▶ _Source material_
================

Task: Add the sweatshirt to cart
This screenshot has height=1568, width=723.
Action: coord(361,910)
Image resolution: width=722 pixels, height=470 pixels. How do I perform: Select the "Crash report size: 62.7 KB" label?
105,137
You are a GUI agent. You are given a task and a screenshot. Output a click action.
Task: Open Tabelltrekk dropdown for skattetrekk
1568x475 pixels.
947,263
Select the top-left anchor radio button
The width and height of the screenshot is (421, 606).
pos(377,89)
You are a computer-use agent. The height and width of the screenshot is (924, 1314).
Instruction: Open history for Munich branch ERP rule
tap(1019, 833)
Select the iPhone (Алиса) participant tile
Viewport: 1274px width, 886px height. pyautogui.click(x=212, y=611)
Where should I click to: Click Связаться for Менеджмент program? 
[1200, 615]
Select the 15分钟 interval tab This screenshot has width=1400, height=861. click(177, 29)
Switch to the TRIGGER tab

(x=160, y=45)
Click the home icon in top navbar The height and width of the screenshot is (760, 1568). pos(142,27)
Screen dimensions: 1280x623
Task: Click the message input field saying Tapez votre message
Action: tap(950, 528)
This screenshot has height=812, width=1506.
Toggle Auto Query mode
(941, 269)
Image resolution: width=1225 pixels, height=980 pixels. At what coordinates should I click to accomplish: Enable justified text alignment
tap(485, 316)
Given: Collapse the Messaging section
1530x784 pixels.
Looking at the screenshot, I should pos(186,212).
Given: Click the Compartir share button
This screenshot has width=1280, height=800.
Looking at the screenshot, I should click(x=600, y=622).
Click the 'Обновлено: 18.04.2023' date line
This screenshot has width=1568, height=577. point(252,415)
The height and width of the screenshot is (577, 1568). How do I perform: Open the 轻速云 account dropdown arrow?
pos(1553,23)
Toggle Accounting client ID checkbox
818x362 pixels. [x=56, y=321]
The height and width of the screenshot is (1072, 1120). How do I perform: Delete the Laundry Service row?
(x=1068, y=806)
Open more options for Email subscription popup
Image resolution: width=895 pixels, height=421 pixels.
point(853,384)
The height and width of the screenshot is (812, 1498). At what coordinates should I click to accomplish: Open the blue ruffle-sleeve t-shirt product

================

▶ _What is required_
From the records above, pull out each line that has "agent".

▶ _Solution for this problem_
You are a GUI agent. You are given a task and a screenshot. Output a click action.
You are a computer-use agent. The height and width of the screenshot is (924, 1314).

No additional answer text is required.